Objective: To evaluate the incidence and significance of fetal anomalies and "soft markers" after screening for Down syndrome using the integrated test.
Methods: This study is a retrospective study of 2,332 women at University College London Hospitals, United Kingdom. All women were screened for Down syndrome by the integrated test. Subsequently, a detailed anomaly scan was performed. All scan reports and screening results were analyzed statistically using SPSS 11.0 software.

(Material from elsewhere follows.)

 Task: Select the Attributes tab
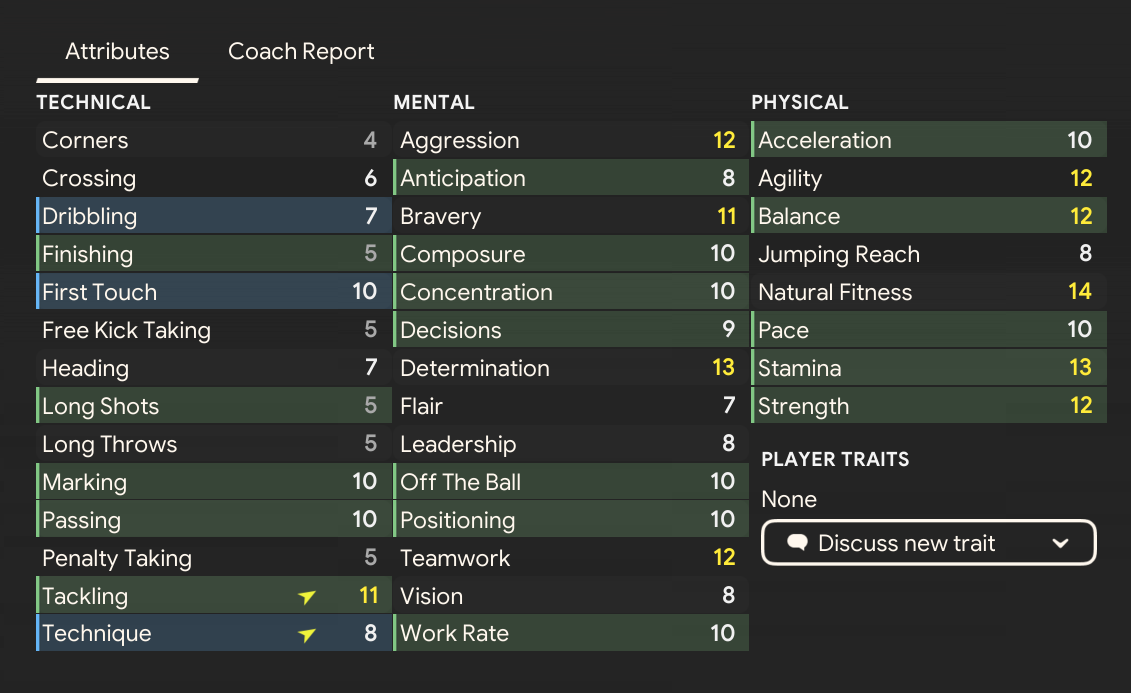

Results: Sixty-eight (2.9%) patients were categorized as high risk. There were 12 cases affected by Down syndrome, 10 (10 of 68) in the high-risk group and two (two of 2,264) in the low-risk group. Soft markers or structural anomalies were found in 13.0% of the low-risk group, in 29.4% of the high-risk group, and in 50% of the fetuses affected by Down syndrome. Multiplying the likelihood ratio of each marker with the risk of Down syndrome from the integrated test reduced the false-positive rate of the integrated test from 2.5% to 1.8%, but was accompanied by a reduction in the detection rate from 83% to 75%.
Conclusion: Absence of structural anomalies or markers should not prevent offering karyotyping to women in the high-risk group, because this would result in a significant reduction in the detection rate of Down syndrome. Women screened as low risk by the integrated test who have isolated soft markers should not be offered an amniocentesis.